* WHAT THE EXERCISE ASKS *
Please retype the listing below exactly as it stands, skipping any pictures.

++++ GIVEN DATA

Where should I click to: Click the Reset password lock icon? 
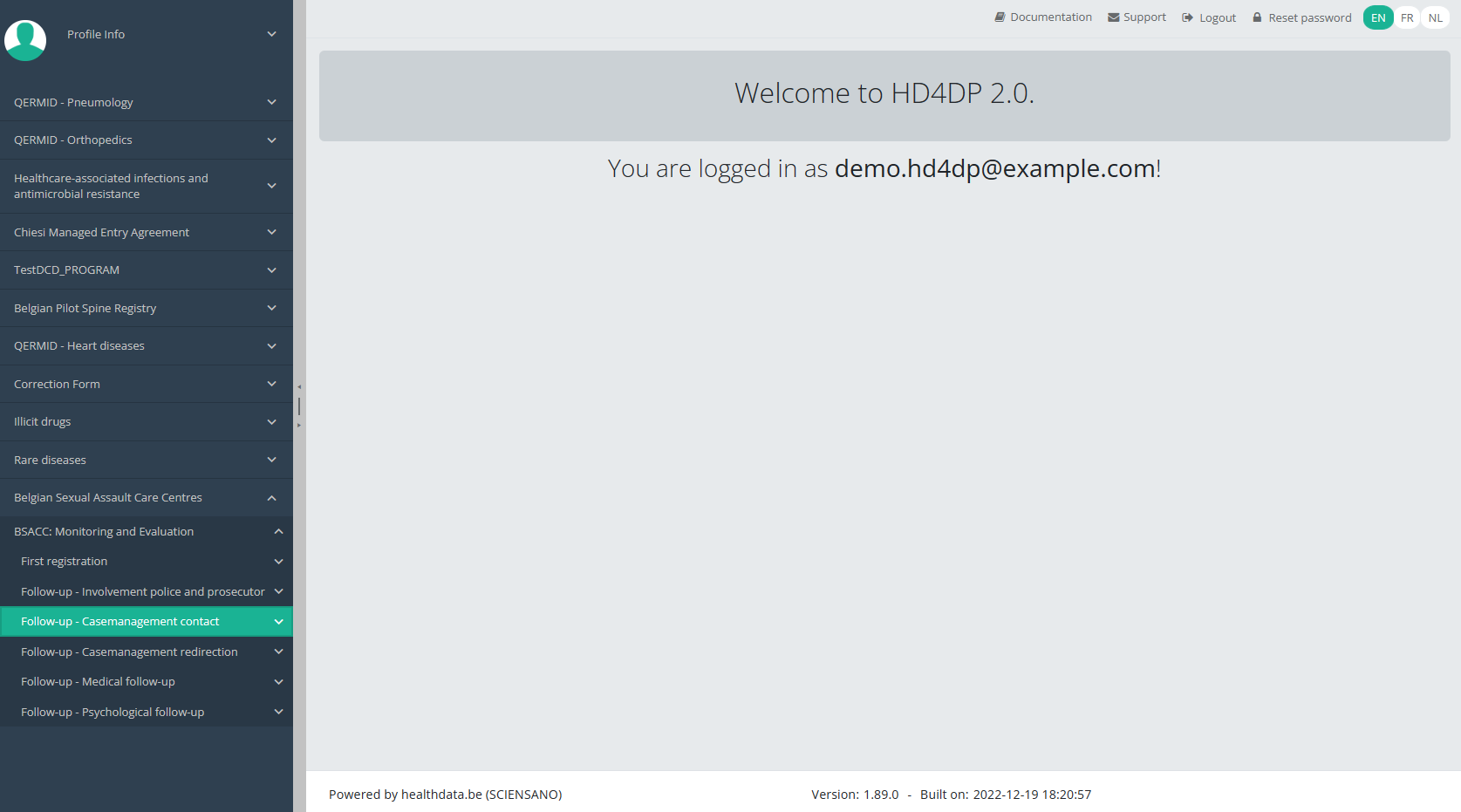1257,17
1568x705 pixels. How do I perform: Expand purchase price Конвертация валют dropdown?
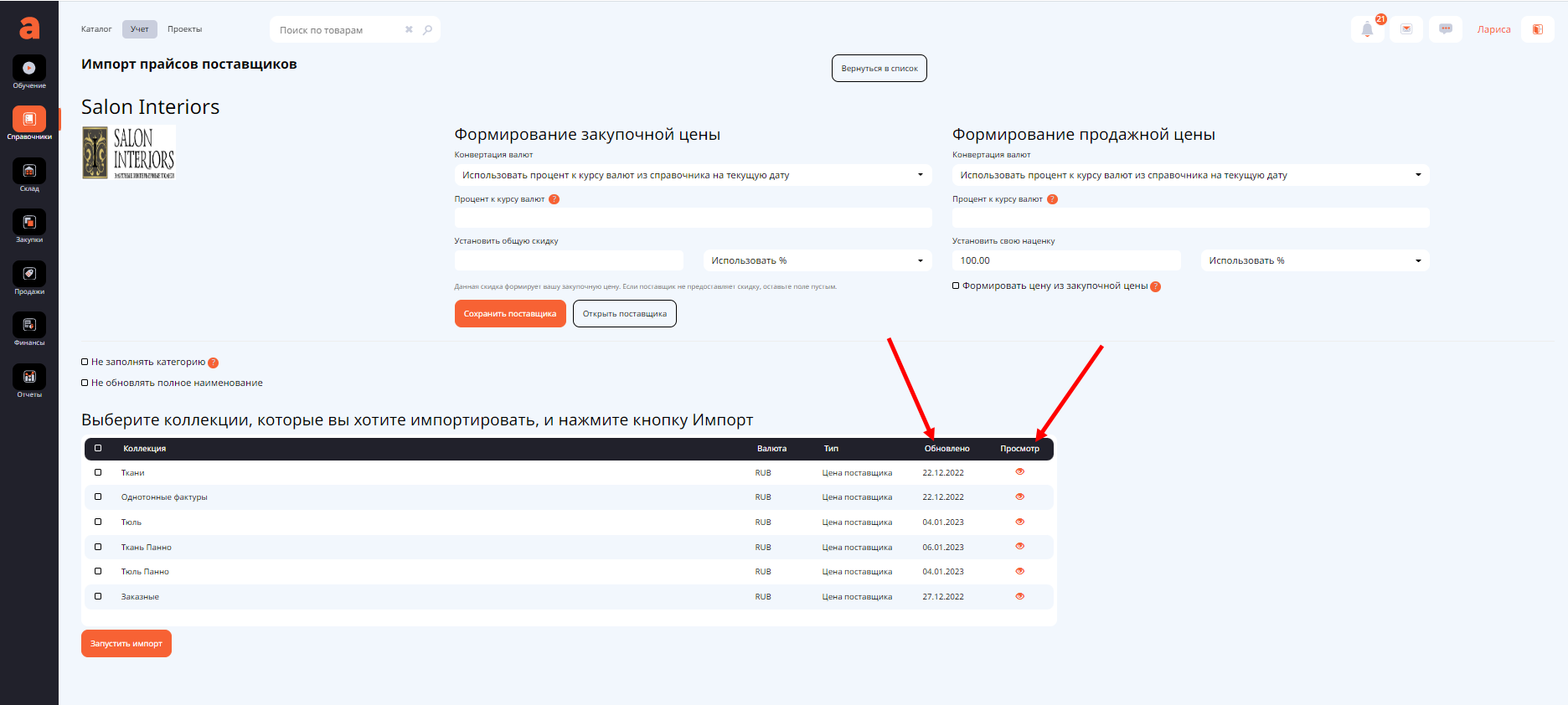[x=693, y=175]
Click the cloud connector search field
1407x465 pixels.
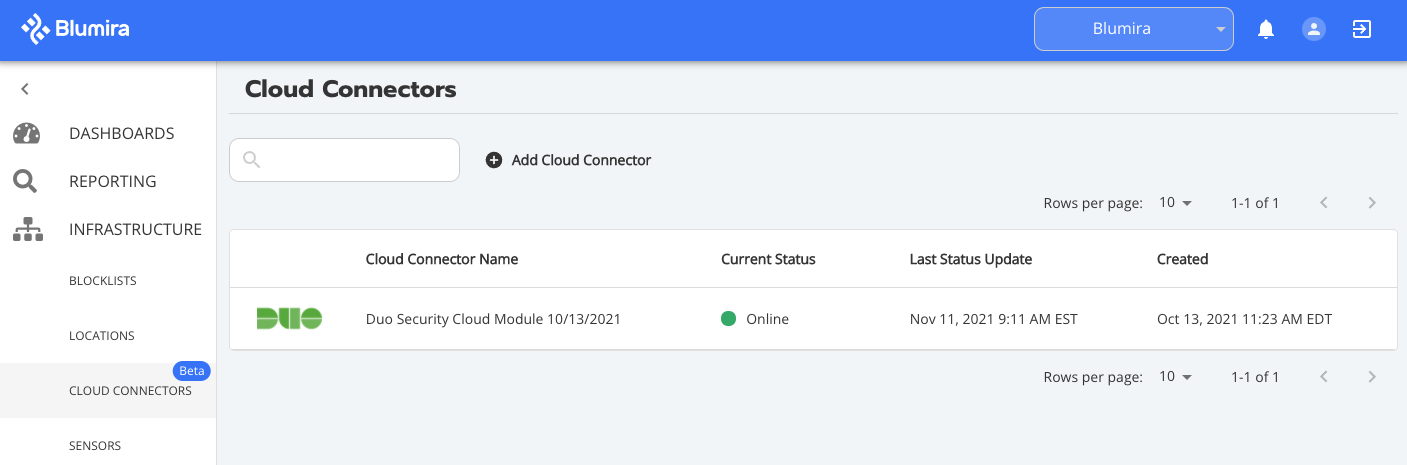pos(344,160)
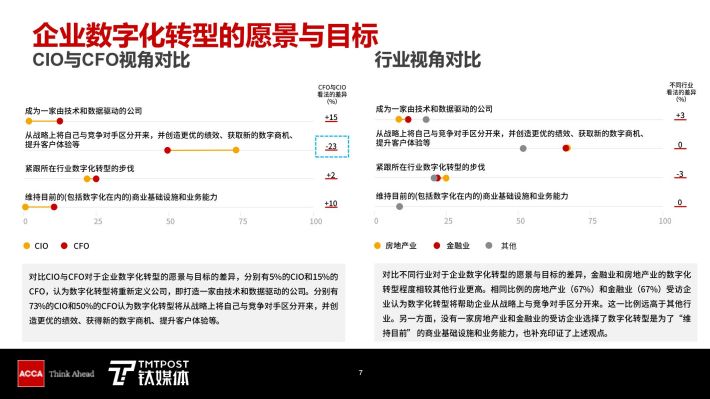Click the ACCA red logo

coord(31,374)
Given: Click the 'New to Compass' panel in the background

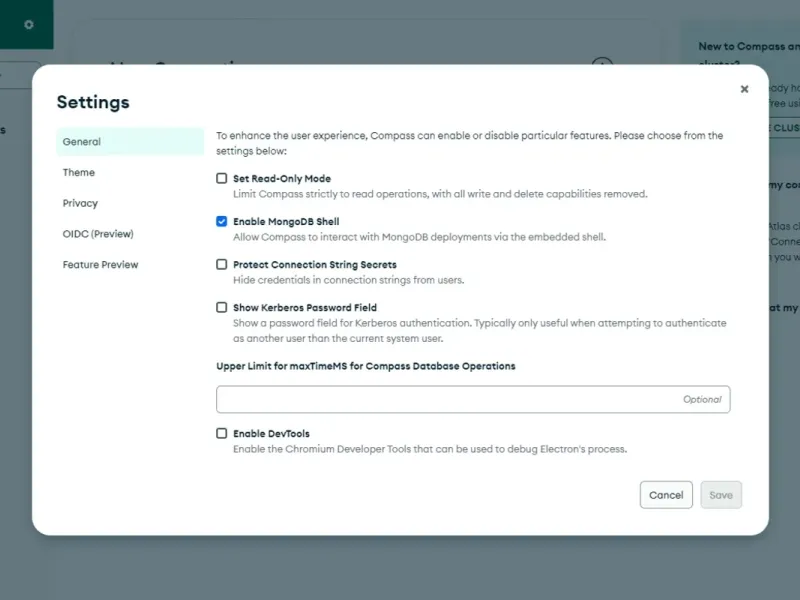Looking at the screenshot, I should (745, 46).
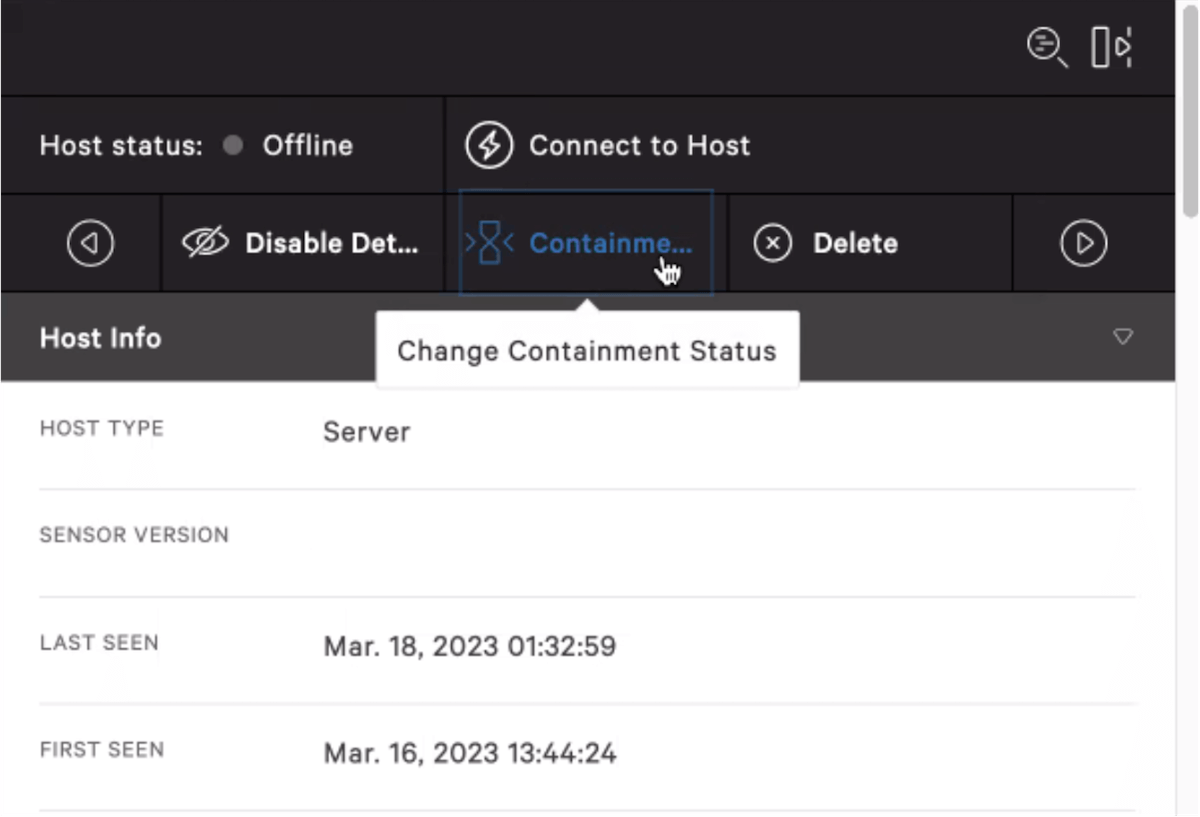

++++++++

* RESPONSE AREA *
Where should I click to: Click the Reset password lock icon? 
1257,17
1568x705 pixels. How do I perform: Expand purchase price Конвертация валют dropdown?
[x=693, y=175]
Click the cloud connector search field
1407x465 pixels.
pos(344,160)
Click the ACCA red logo

coord(31,374)
Given: Click the 'New to Compass' panel in the background

Looking at the screenshot, I should (745, 46).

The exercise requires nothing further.